Remember the days when a kunai-tipped rope and a throaty "Get over here!" in Midway's Mortal Kombat could stir up anti-violence loons like pigeons flocking to bread crumbs? Here we go again with Manhunt 2, Rockstar's just-released "killer" action game for the Wii, PSP, and PlayStation 2.
"The actions, you have to actually stab the person, so you are doing the same actions it would take to stab somebody," says one parent to a WATE reporter in Knoxville, Tennessee. "If kids do that at an early age, it would have an effect on them."
The same action if would take to stab somebody? Really? Are we still hung up on "mimicry" in a goofily Platonic sense, where the more it looks like the real thing the more intuitively affective it's supposed to be?
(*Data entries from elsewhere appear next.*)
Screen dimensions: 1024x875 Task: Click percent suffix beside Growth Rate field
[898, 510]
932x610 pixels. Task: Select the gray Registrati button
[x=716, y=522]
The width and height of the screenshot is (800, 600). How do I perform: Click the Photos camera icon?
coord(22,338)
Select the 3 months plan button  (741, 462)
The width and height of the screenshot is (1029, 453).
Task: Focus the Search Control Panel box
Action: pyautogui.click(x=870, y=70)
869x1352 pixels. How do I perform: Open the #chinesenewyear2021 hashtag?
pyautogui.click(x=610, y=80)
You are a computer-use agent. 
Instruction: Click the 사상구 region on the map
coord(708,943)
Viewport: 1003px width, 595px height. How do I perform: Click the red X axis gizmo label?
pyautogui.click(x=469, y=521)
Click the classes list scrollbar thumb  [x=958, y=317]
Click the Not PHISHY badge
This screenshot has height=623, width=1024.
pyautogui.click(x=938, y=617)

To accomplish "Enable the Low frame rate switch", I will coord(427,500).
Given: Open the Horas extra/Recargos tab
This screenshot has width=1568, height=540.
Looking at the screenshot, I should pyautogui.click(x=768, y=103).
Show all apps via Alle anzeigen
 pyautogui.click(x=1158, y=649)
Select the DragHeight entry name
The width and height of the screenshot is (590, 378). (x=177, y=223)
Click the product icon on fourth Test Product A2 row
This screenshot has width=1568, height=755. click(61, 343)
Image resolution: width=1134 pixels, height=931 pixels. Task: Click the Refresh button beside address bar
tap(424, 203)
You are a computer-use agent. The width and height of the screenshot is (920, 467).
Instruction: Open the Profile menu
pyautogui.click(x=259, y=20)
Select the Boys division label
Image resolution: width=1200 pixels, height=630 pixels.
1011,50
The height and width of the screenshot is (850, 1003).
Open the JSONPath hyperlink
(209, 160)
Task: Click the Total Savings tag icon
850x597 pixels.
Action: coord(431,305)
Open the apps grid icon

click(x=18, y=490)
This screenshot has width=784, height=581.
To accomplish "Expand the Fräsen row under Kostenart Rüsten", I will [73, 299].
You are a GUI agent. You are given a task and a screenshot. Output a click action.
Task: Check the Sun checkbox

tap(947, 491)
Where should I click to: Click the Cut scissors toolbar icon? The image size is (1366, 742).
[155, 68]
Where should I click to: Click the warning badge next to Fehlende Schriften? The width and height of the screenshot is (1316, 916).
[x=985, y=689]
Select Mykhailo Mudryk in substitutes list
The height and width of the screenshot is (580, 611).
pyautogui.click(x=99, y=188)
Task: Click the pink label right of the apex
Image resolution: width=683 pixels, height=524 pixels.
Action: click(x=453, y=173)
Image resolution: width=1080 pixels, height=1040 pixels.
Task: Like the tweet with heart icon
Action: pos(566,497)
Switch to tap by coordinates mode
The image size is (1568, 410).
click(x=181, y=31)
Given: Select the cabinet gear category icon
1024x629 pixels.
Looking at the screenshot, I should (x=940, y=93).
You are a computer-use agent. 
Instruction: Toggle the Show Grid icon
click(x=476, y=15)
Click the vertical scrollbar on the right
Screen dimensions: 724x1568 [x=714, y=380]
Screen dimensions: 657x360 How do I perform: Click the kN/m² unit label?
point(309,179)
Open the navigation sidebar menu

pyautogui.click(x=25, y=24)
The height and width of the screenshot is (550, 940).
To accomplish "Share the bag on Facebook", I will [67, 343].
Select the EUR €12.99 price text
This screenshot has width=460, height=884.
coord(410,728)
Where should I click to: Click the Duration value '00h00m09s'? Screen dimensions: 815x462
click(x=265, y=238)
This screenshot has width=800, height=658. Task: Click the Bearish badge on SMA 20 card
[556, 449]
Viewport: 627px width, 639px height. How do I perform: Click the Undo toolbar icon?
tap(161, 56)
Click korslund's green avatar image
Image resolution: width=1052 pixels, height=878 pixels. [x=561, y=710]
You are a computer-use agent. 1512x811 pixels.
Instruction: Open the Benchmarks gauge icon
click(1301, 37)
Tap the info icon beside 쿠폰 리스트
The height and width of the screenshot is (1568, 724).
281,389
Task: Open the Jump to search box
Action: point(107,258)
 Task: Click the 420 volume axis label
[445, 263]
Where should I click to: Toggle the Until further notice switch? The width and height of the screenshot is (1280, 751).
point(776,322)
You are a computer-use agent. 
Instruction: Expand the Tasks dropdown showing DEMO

Where all the science suggests otherwise, are we seriously worried that our kids holding plastic guns in front of a TV screen are somehow more susceptible to suggestive violence than when they're running around outside wearing cowboy hats or helmets and slinging little plastic six-shooters or swords and not uncommonly physically using them on each other?
Come on.
In related news, it seems a group of hackers has managed to unlock intentionally disabled content by tweaking Manhunt 2's initialization files on the PSP edition, ostensibly freeing up the content that elicited an Adults Only rating from the ERSB. No doubt it's just a matter of time before the ESRB reengages its AO rating for the same dubious reasons it slapped Bethesda's Oblivion with a Mature rating after a hacker modified the game in a way that allowed player to disrobe in-game characters -- wait and see.
In principle, you can't blame Rockstar or Bethesda for including but locking out potentially questionable content, can you? When you buy something, you enter into an implied contract with the seller based on the seller's terms of use. Much as I personally loathe guns, is it Smith & Wesson's fault when someone leaves their gun case unlocked and the kiddies decide to play cops and robbers with live bullets?
Just because some tinkerer makes it possible to use something in a way it wasn't intended doesn't make the seller culpable. You certainly don't have to engage the nudity tweak to play Oblivion (in fact it requires a certain amount of specialized knowledge), just like you don't have to eat all that fast food or candy or ice cream. If you don't want your kids putting certain kinds of images in their heads, pay attention to what they're playing for the same reason you're supposed to be monitoring what kinds of food they put in their mouths. What's complicated about that?
A long time ago in a galaxy far, far away, it used to be called "taking responsibility."